Sameer Chopra
Assistant Professor, Gargi College, University of Delhi. Email: sam1565@gmail.com
Volume 9, Number 2, 2017 I Full Text PDF
DOI: 10.21659/rupkatha.v9n2.18
Received May 25, 2017; Revised July 15, 2017; Accepted July 17, 2017; Published August 09, 2017.
Abstract
This paper offers a sustained critical analysis of two contemporary adaptations of the immensely popular short-stories by Arthur Conan Doyle that established the fame of Sherlock Holmes, an iconic fictional figure of late nineteenth century British culture: the Granada Television Series, The Adventures of Sherlock Holmes (1984-85) and the 2011 film, Sherlock Holmes: A Game of Shadows (dir. Guy Ritchie). In the main, I argue that while the former subscribes to a cult of fidelity and authenticity, representing the Holmes figure in an alluring yet thoroughly conventional, even stereotypical fashion, the latter not only seeks to fundamentally transform the way the master-detective is portrayed on screen (including a queering of his relationship with his loyal assistant, Dr. John Watson) but also open up the form and structure of the source-texts for textual and ideological reinterpretation.
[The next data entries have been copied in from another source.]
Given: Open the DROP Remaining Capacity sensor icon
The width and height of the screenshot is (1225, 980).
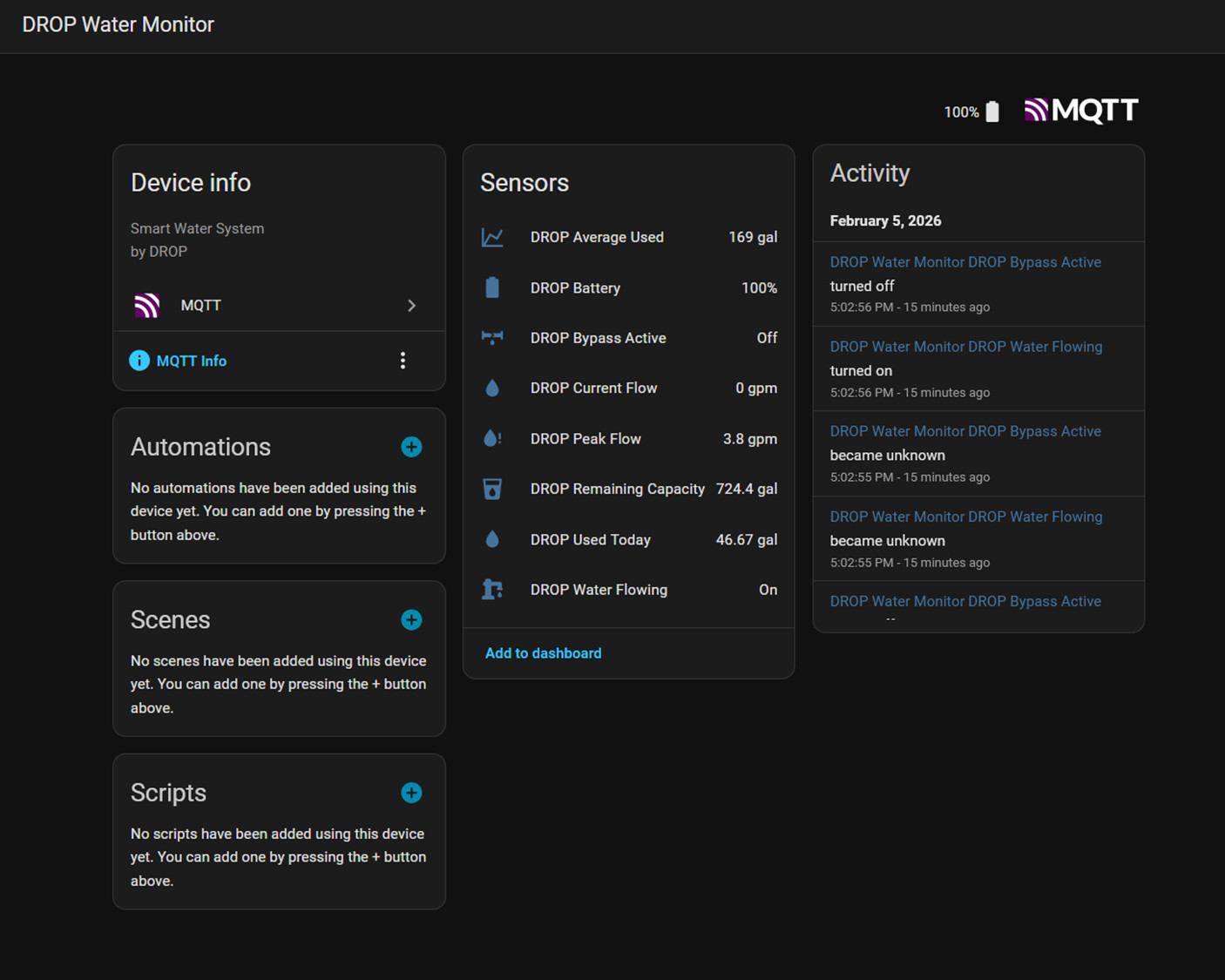Looking at the screenshot, I should point(492,489).
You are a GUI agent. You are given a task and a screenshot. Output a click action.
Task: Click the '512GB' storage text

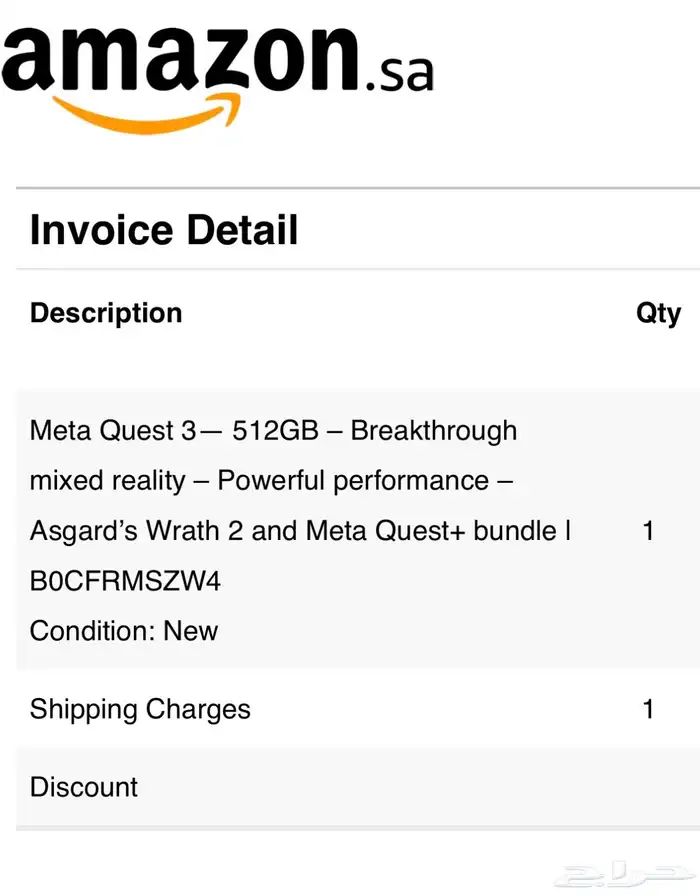[x=275, y=431]
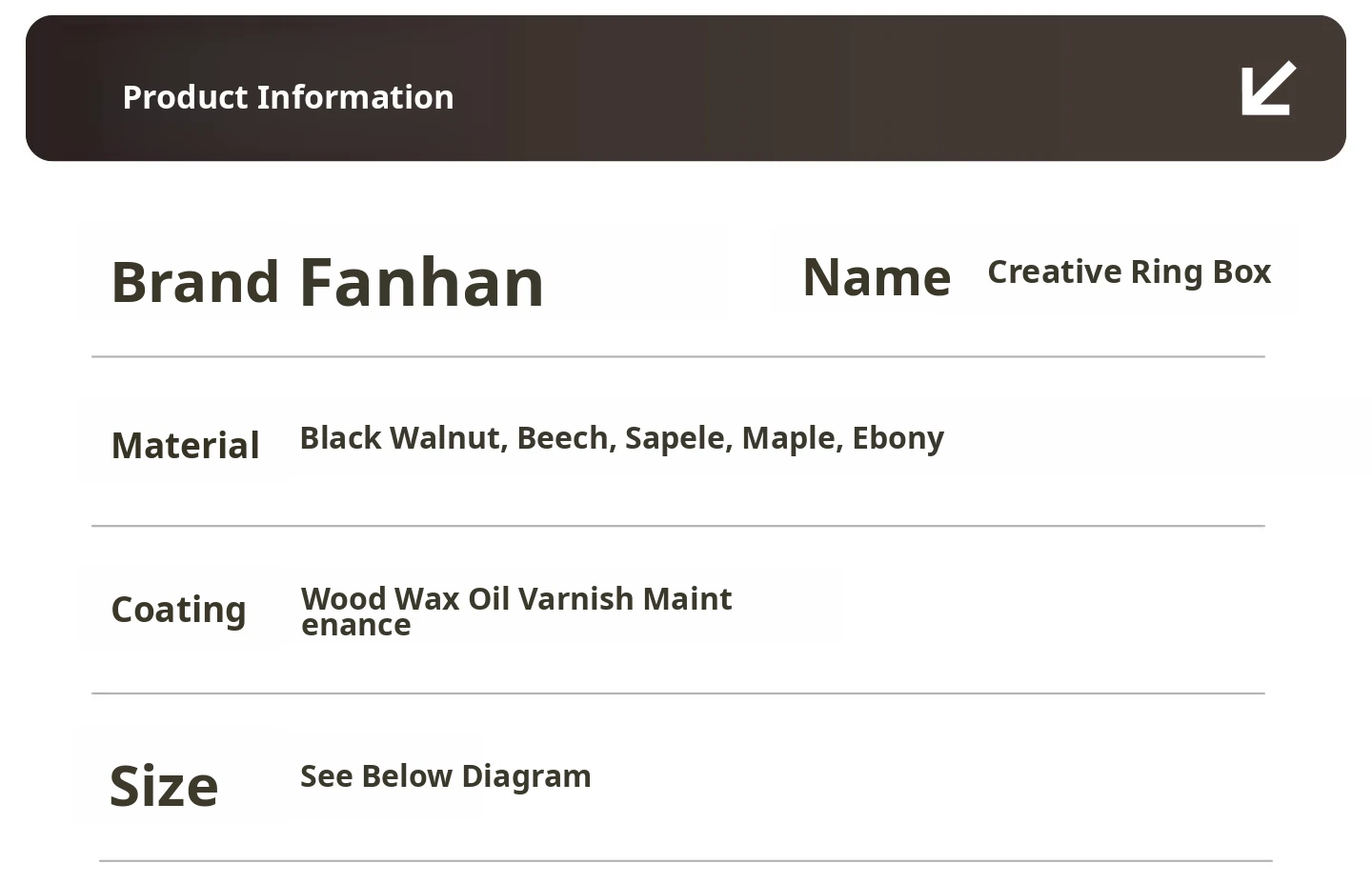Viewport: 1372px width, 884px height.
Task: Open the See Below Diagram reference
Action: pyautogui.click(x=445, y=776)
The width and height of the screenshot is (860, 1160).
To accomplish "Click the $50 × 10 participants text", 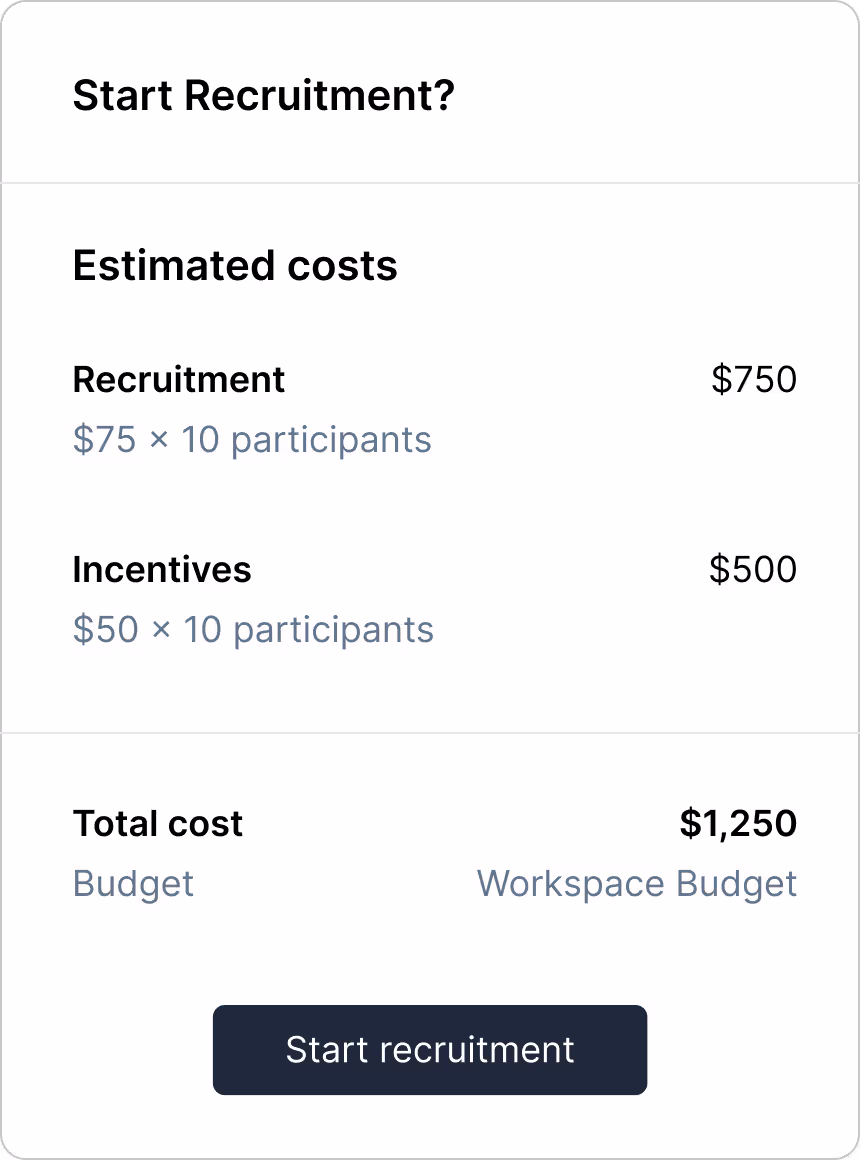I will (x=253, y=630).
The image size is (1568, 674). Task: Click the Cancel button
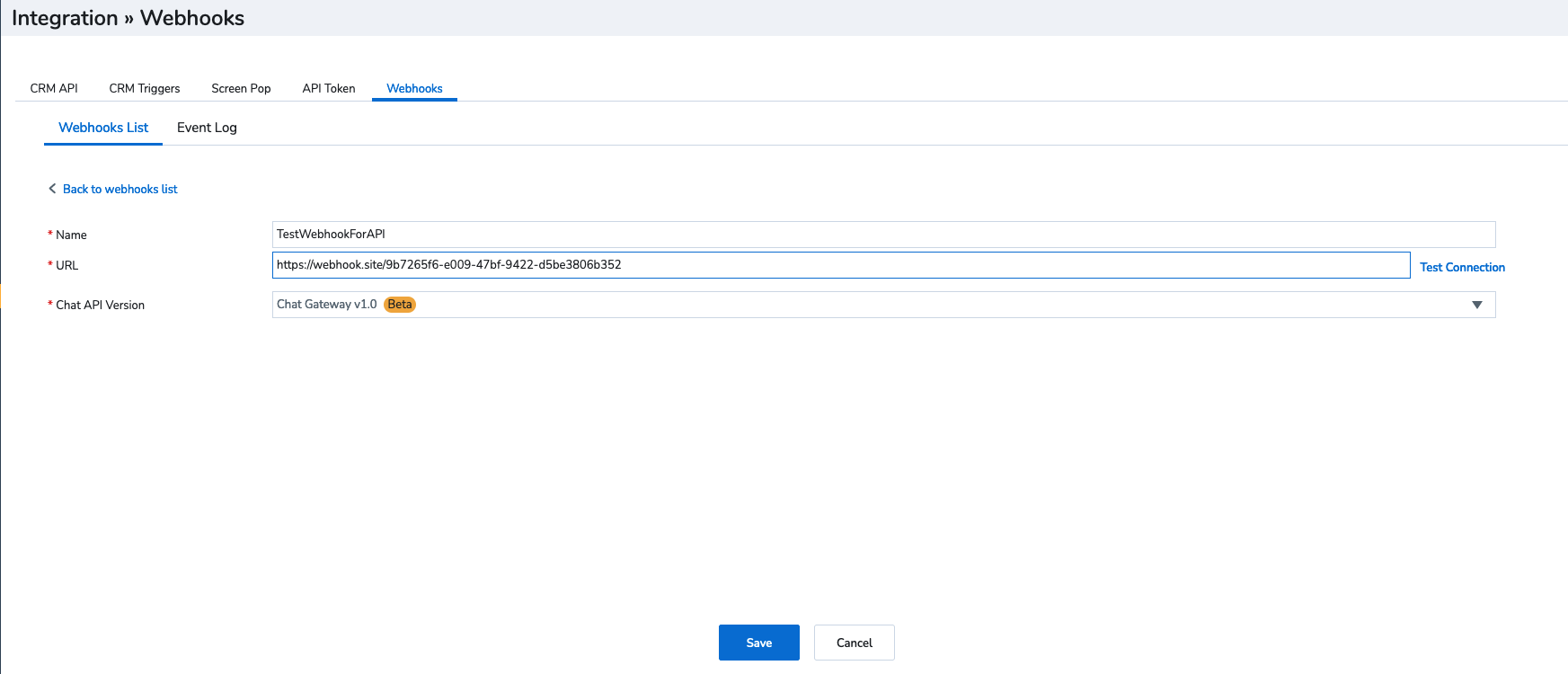coord(854,643)

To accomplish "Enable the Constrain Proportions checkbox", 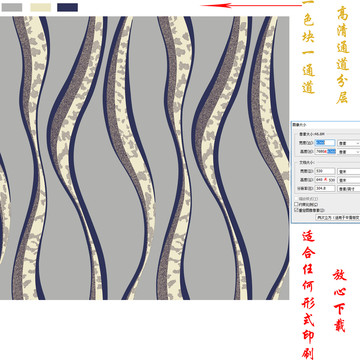I will [296, 204].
At the same time, the paper also proposes to examine, as indicated in the title, the aesthetics and politics of adaptation as they become manifest in these two texts: why exactly do some representations fetishize faithfulness to original texts as a discursive benchmark whereas others, intentionally or otherwise, are able to irrevocably alter and expand the creative, imaginative and political scope of translating prior materials to the visual media?
Keywords: Sherlock Holmes, adaptation, fidelity, popular culture, cinema and television studies, queer readings.